Now the sorting performance is the tricky thing here. If you only implement the comparison operation (as in, the
IComparableinterface), you will be able to sort both lists in time O(N*logN+M*logM). The standardList.Sort()method should do that for you. All in all, the total performance would be O(N*logN+M*logM+N+M). You should note however that this uses the QuickSort algorithm which performs poorly on nearly-sorted lists. The worst case is a completely sorted list in which case it is O(N*M). If your lists are close to being sorted already, you should consider another sorting algorithm (and implement it yourself).The ultimate in reliable speed would be if you could convert each Extent to an integer (or more generally, some string) with the property that if the strings are equal, the Extents are equal as well, and if the strings are not equal, then the Extents are not equal either. The thing with strings is that they can be sorted in linear time with algorithms like radix sort, radix tree, etc. Then the sorting would take only the time of O(N+M). In fact, if you constructed a Radix tree, you would only have to sort the first list and you could search for strings in it directly (with every search taking O(1) time). All in all, the total performance would be O(N+M) which is the best available.

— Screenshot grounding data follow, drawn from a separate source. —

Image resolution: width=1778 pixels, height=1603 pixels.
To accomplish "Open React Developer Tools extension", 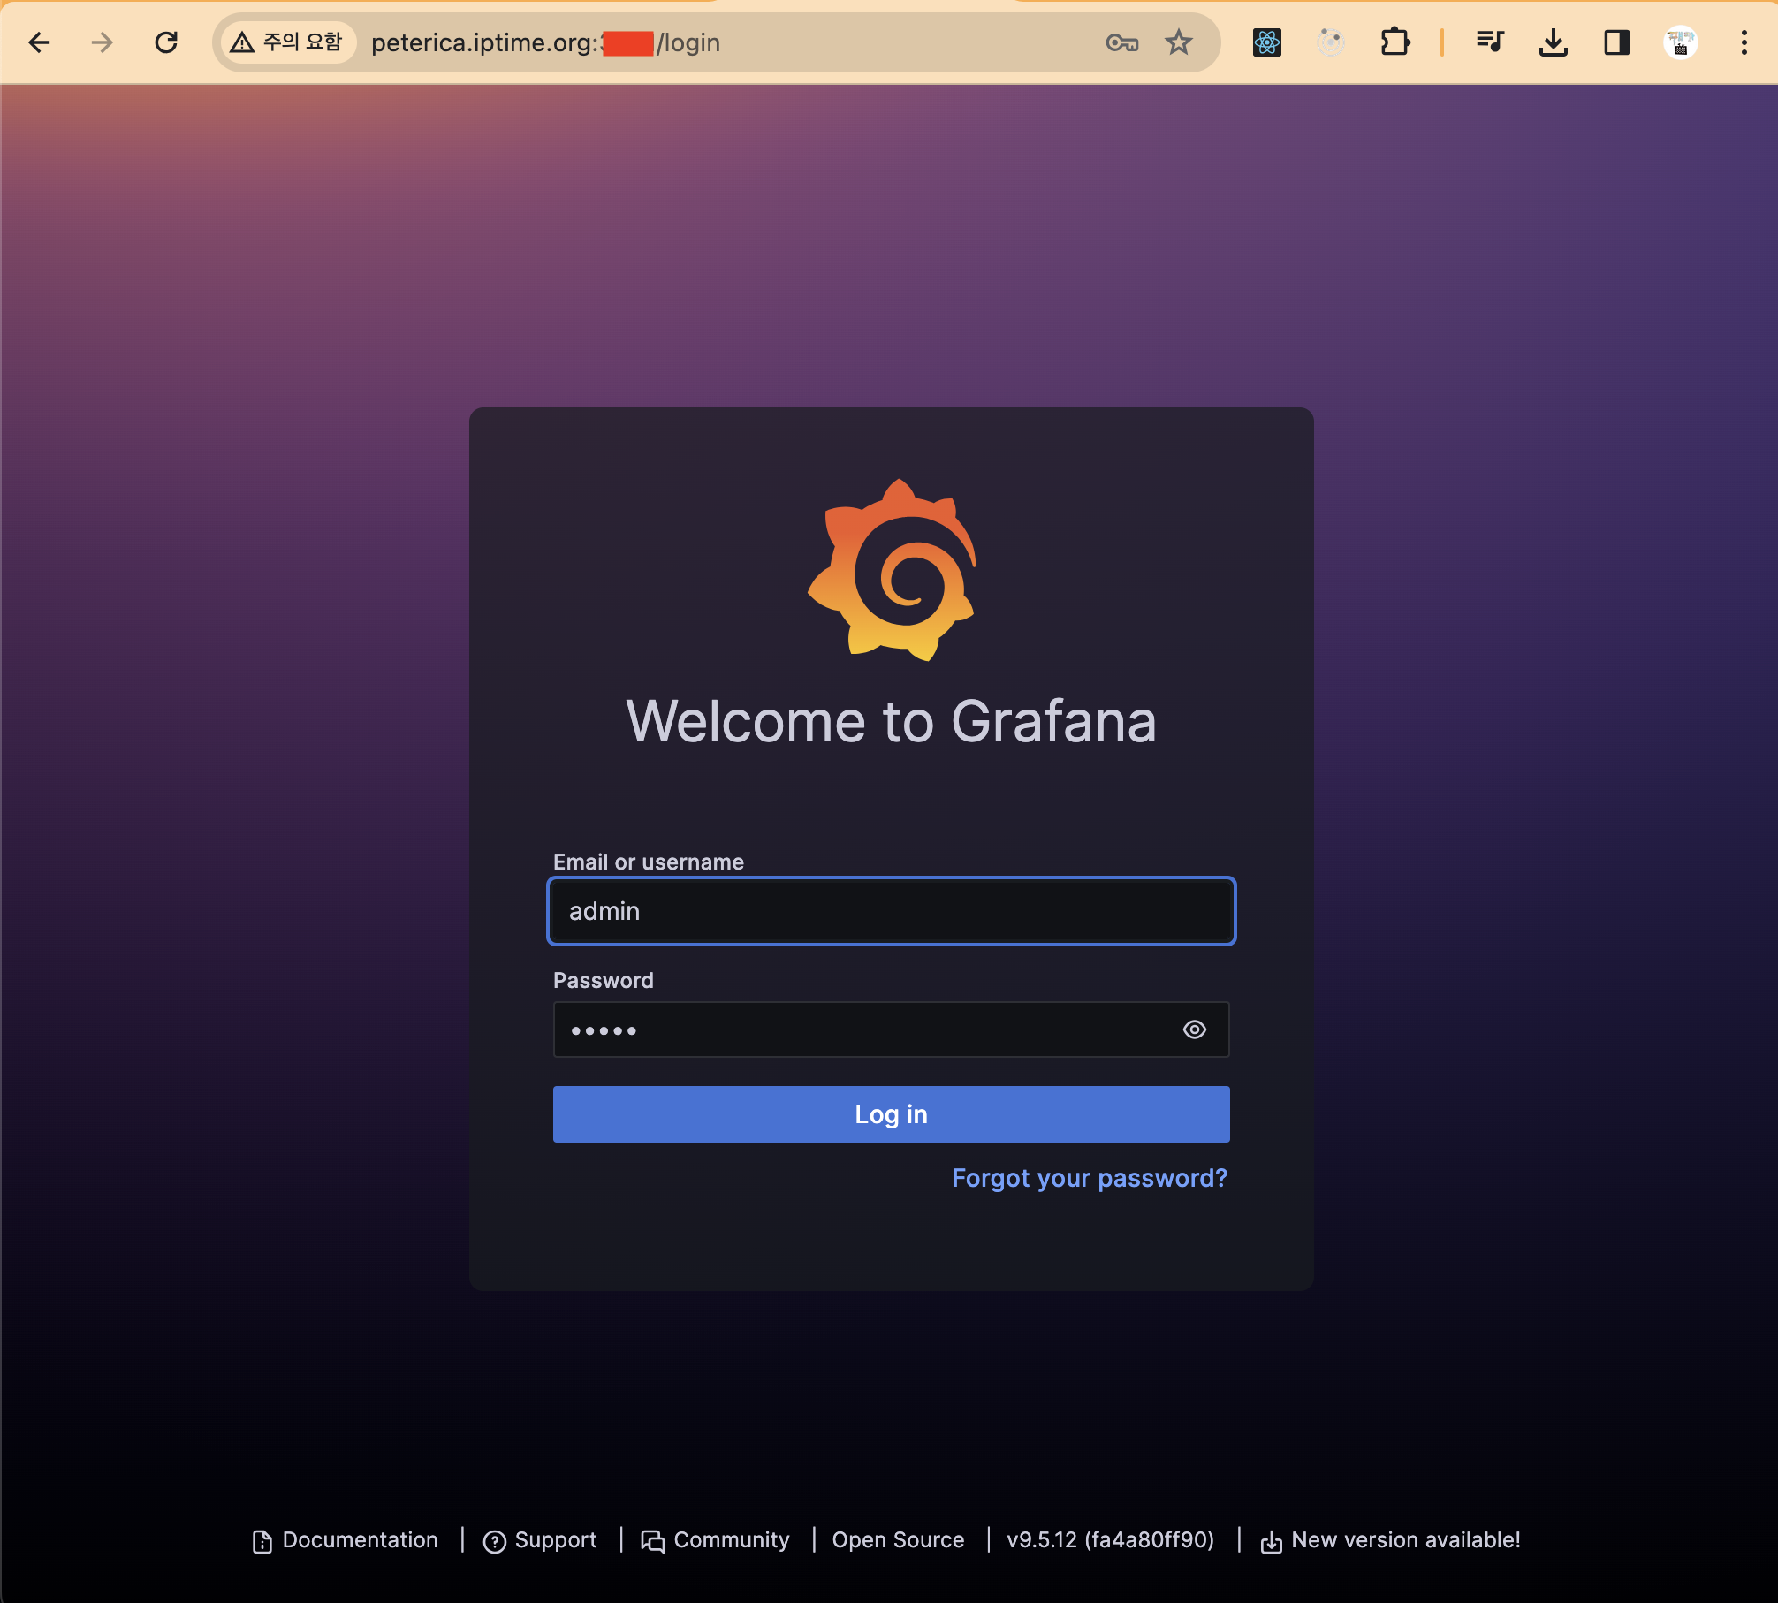I will point(1266,42).
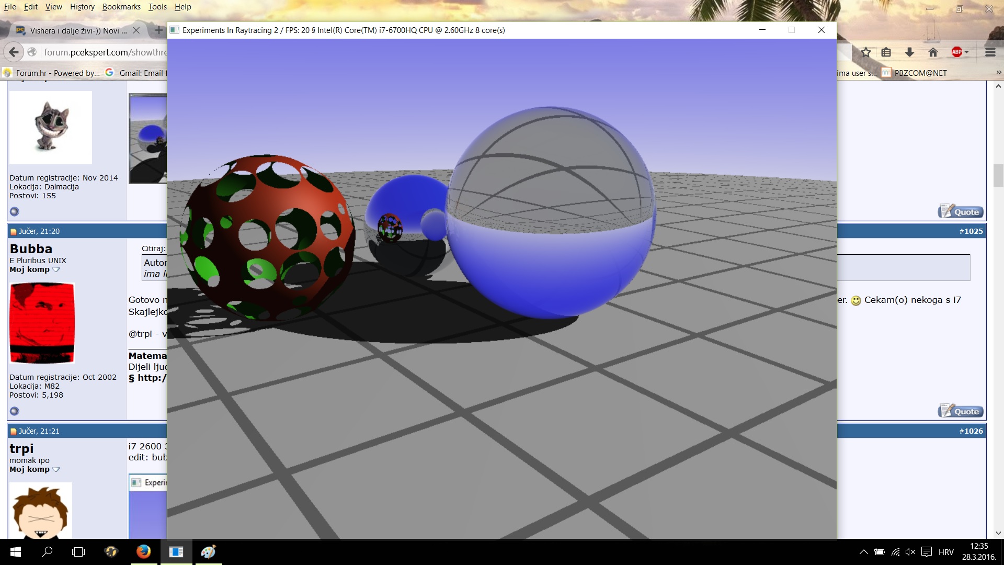Click the trpi username link
Image resolution: width=1004 pixels, height=565 pixels.
tap(21, 449)
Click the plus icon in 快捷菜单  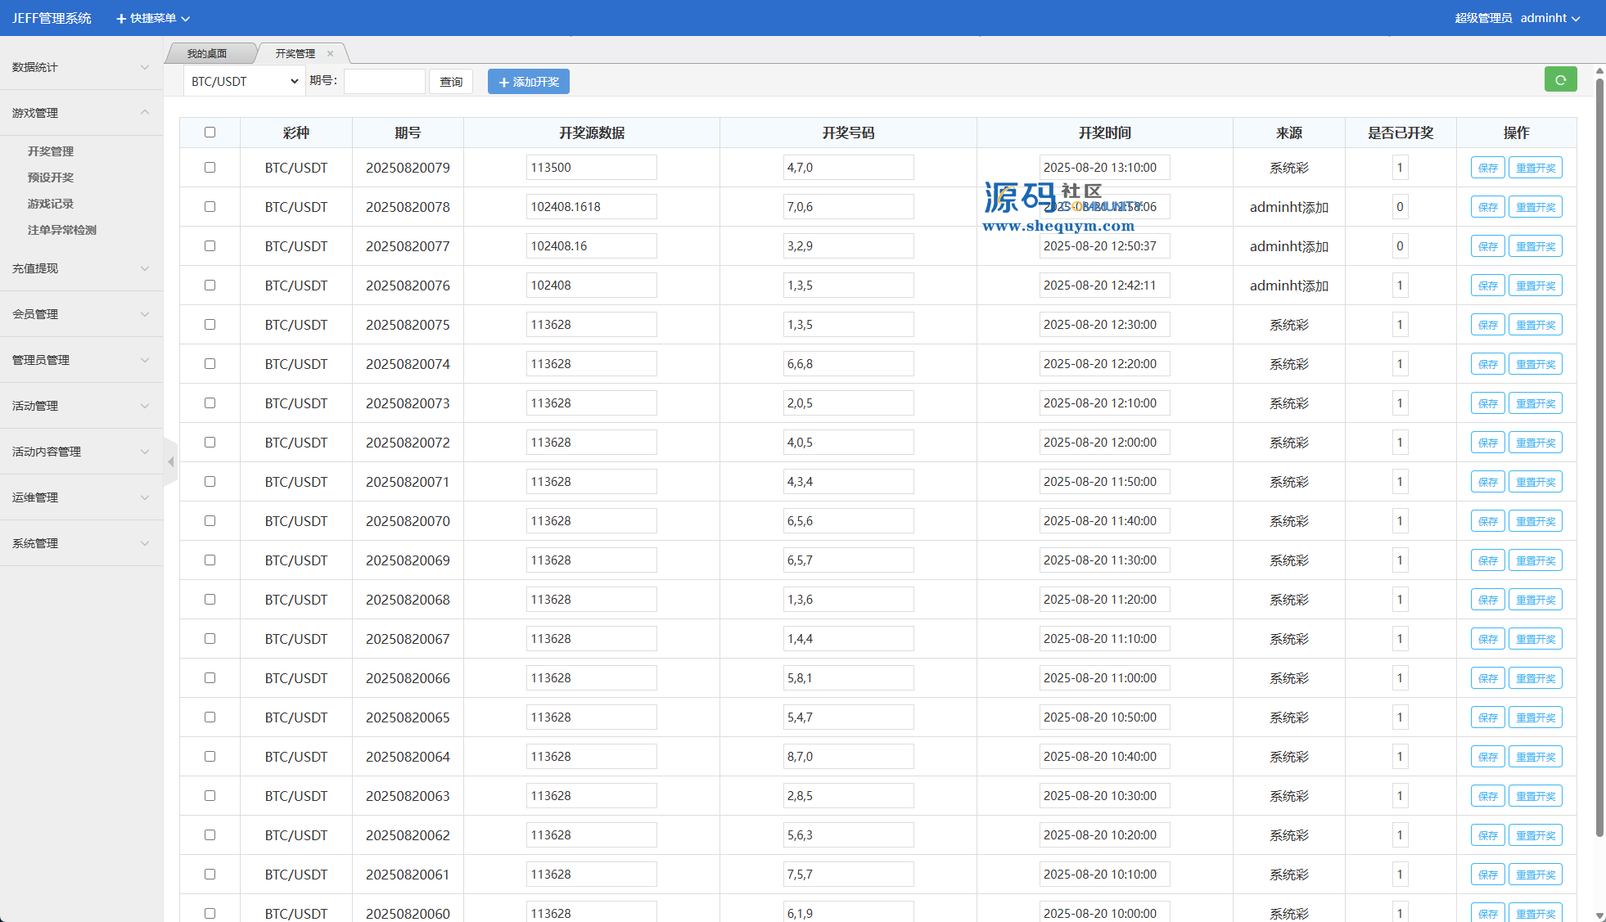click(121, 18)
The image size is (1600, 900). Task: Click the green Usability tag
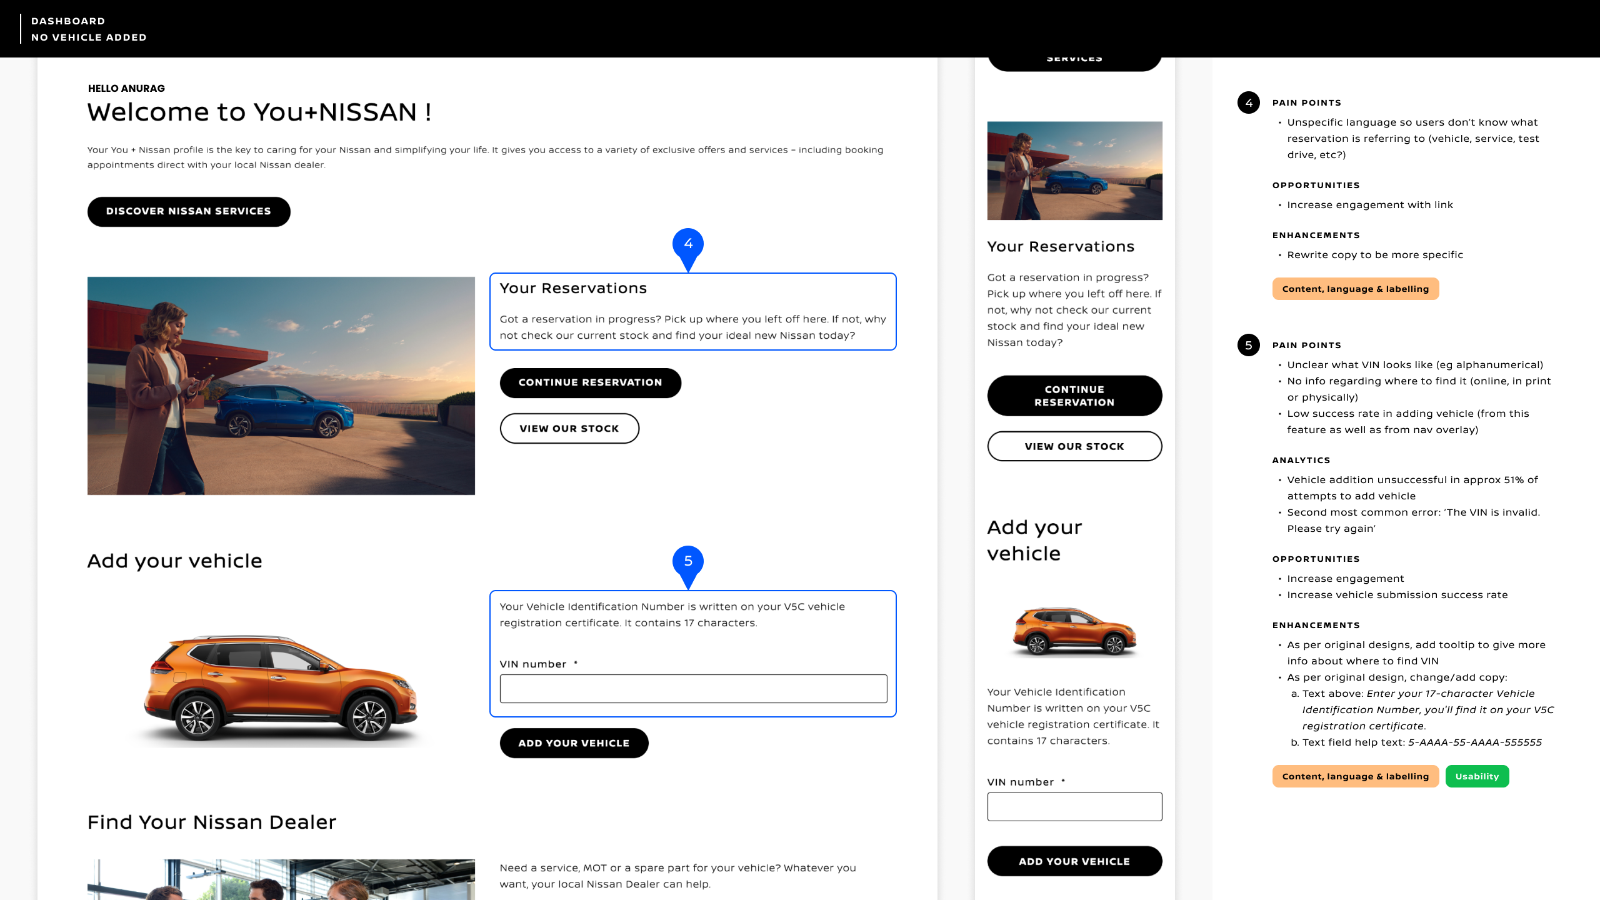[x=1477, y=776]
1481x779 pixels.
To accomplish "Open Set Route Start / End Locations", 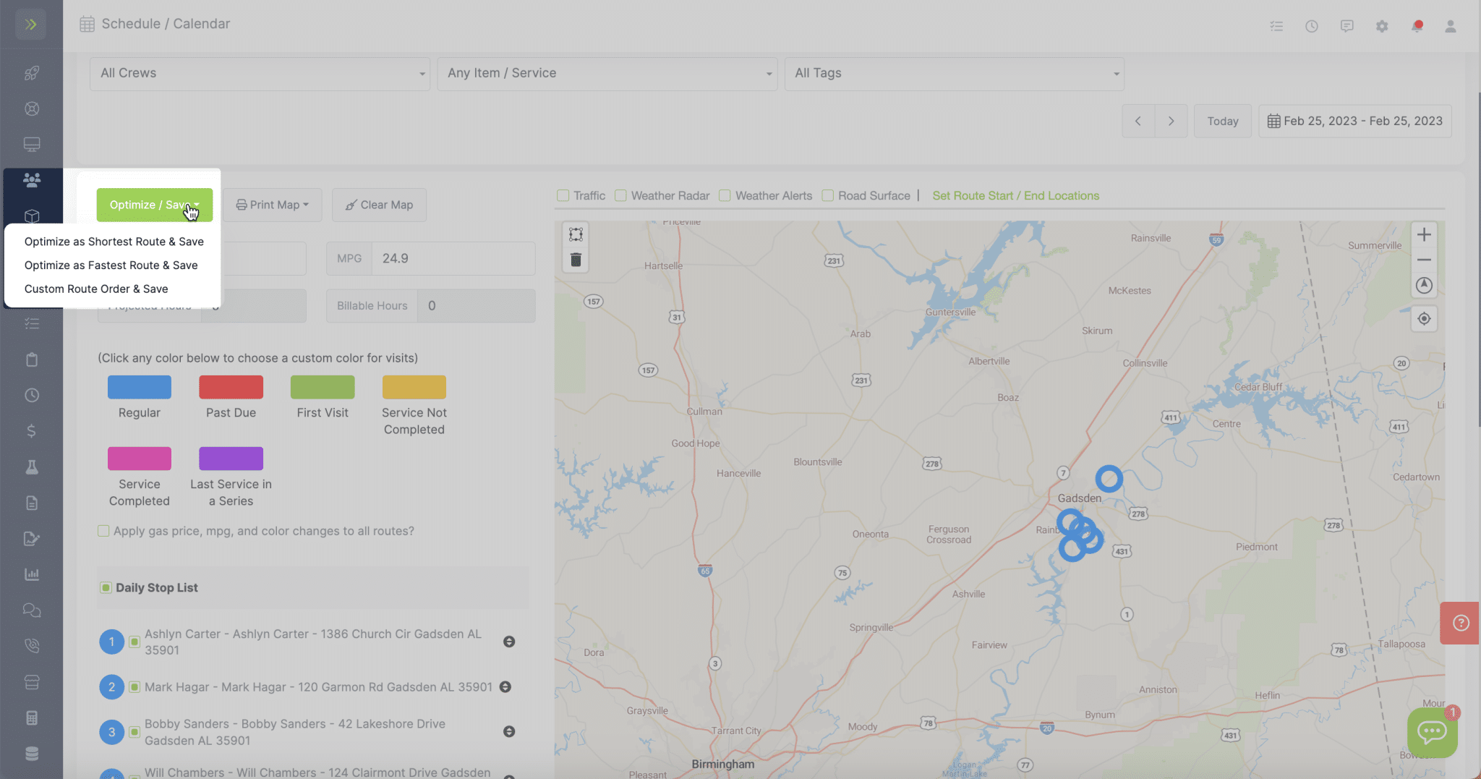I will [1015, 195].
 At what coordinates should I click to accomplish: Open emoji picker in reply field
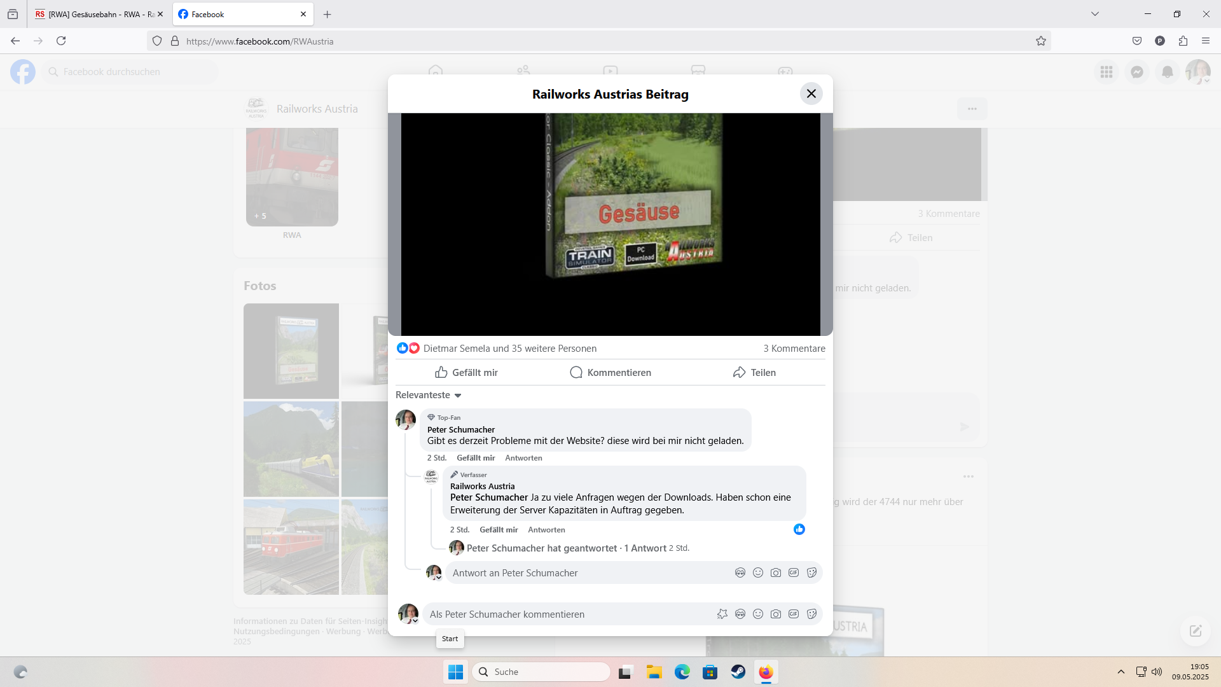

One thing you should always keep in mind though - big algorithms have big constants. The radix approach might look the best on paper, but it will be quite tricky to implement and generally slower than the simpler approaches for small amounts of data. Only if your lists have elements in the ranges of thousands and tens of thousands should you start to think about this. Also, these algorithms require to create a lot of new objects and the cost of each
new()operation becomes significant as well. You should think carefully to minimize the number of allocations required.试试这个:
哈希集擅长做
包含< /code> 快速,但不保留顺序如果您需要保留顺序,这里有一些更复杂的事情:有序哈希集。它使用正常的哈希集语义(好吧,字典,但它是同一件事),但在枚举之前它根据插入顺序对项目重新排序。
现在,只需将上面示例中的
HashSet更改为OrderedHashSet,它就应该可以工作。Try this:
Hash sets are good at doing
Containsquickly, but don't preserve orderIf you need to preserve order, here's something a little more complicated: An ordered hash set. It uses normal hash set semantics (well, a dictionary, but it's the same thing), but before enumeration it reorders the items according to the insertion order.
Now simply change
HashSettoOrderedHashSetin the above sample and it should work.